Detailed, Astute, Eclectic, and Entertaining Pseudo-Comedy
19 November 2006 | by (New Jersey, USA) – See all my reviews

"Stranger than Fiction" is the complex tale of a simple IRS man named Harold Crick (an appealing Will Ferrel) who one day awakes to his own voice-over narration only to find he is the unwitting main character in the new tragic novel from acclaimed author Karen Eiffel (an excellent return to form for Emma Thompson). Imagine a Charlie Kaufman penned film where all the cynicism and nihilism is replaced with an endearing and heartfelt melancholy that creates a surprising amount of emotional involvement in characters who would've otherwise been over-reaching literacy devices, and you'll get a feel for the sincere type of entertainment Marc Forster's film provides.

Forster, with his keen eye and eclectic visual sense, populates the film the sharp and contrasting visual angles, camera tricks, and in-frame oddities (like the play with numbers) constantly keeping the viewer engaged and on their toes. Fun supporting turns from Dustin Hoffman as a literary theorist employed by Krick to help find out if the story he is in is a comedy or tragedy, and Queen Latifah as Eiffel's no-nonsense publishing assistant help guide the viewers through imaginative stretches that are occasionally too clever by half. Ferrel gets to show some nice range here, and much like Robin Williams did with "The World According to Garp" and Jim Carrey did with "The Truman Show," graduates with honors into more high-minded quasi-serious roles. His co-lead Thompson is subtly method and well studied as the reclusive sociopathic author who just can't help killing her characters.

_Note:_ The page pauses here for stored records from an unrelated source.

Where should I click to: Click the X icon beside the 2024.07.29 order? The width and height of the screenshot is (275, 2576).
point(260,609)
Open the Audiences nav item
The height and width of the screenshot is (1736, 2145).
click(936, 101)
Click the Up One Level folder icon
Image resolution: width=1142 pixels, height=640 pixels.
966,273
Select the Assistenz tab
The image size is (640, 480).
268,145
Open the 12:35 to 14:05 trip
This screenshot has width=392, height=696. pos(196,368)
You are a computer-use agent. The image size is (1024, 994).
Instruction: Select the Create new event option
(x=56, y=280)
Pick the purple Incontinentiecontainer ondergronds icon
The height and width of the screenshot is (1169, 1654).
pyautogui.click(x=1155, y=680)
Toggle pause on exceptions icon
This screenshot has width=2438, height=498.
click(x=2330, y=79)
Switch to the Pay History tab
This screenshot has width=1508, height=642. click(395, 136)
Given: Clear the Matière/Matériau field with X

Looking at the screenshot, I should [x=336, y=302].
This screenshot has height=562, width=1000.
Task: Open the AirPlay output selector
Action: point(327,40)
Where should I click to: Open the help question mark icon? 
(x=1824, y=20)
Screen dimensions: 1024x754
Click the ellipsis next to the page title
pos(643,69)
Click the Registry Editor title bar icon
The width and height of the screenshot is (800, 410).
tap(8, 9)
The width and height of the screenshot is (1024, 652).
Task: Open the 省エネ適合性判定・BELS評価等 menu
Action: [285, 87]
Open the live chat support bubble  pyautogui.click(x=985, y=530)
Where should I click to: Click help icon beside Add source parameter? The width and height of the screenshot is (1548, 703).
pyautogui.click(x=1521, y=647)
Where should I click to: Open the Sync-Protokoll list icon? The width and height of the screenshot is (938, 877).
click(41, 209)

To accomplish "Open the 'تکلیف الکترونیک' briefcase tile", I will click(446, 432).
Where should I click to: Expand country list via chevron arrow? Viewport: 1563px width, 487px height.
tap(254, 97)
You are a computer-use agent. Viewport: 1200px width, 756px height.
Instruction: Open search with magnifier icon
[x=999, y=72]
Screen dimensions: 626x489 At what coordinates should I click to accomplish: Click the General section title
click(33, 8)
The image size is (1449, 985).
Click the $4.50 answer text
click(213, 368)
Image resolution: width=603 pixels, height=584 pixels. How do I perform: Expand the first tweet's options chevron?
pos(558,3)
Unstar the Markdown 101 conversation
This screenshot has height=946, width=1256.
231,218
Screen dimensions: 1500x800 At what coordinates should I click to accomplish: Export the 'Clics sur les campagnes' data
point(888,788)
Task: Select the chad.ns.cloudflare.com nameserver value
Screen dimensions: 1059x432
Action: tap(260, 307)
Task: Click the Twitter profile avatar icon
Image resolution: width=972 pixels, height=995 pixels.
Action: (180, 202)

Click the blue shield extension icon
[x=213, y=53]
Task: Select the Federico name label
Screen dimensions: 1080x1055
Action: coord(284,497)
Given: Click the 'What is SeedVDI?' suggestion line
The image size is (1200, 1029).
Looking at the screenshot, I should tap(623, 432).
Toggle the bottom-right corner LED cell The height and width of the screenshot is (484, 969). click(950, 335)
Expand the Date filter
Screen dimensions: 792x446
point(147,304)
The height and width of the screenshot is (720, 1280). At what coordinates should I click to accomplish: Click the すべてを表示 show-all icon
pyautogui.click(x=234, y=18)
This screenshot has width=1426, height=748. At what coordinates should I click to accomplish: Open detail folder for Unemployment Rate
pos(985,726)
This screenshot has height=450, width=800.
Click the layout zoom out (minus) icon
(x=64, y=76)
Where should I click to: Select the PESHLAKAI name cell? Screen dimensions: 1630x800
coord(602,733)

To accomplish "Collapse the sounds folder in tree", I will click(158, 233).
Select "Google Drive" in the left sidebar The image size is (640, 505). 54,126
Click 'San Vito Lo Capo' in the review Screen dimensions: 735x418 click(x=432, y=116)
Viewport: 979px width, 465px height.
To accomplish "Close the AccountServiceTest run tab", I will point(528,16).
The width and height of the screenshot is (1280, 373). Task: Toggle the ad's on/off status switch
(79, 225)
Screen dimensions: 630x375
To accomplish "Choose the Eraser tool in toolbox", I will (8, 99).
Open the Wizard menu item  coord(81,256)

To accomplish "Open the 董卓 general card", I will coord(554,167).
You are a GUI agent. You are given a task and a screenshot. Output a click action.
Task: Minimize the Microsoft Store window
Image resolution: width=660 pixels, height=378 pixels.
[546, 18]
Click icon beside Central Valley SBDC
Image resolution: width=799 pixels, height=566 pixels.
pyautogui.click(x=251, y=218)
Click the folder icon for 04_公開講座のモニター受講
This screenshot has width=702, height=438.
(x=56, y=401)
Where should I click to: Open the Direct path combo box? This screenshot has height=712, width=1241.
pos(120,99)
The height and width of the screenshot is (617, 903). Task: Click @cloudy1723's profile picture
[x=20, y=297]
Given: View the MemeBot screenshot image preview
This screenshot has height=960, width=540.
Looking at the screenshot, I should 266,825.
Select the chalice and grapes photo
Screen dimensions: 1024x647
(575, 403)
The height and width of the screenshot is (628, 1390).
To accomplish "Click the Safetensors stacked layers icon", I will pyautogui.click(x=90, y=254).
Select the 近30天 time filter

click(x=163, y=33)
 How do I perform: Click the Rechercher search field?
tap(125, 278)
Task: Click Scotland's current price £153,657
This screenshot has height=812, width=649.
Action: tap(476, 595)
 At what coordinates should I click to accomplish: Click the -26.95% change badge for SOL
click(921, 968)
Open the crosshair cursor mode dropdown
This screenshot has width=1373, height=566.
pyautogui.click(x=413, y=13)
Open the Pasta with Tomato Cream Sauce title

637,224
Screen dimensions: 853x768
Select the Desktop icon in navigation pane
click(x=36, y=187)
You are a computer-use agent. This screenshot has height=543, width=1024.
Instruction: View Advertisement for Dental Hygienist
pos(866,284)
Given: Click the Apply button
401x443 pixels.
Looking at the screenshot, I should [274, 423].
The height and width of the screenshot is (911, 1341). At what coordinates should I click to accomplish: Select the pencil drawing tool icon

What really seals the deal is Maggie Gyllenhal as Farrell's love interest, the anti-establishment baker he is assigned to audit. She literally lights up the screen. There's one expertly framed and perfectly lit shot of her standing outside her townhouse inviting Farrel in for the night where the light from street lamp off screen is filtered in through the shadows of tree branches and hits her face in such a way that in that brief flickering frame you become insanely happy to be watching such a pleasant marriage of literary concepts inside a visual medium. At this point you don't care how the film ends. You're just grateful to experience that giddy moment of pure movie entertainment.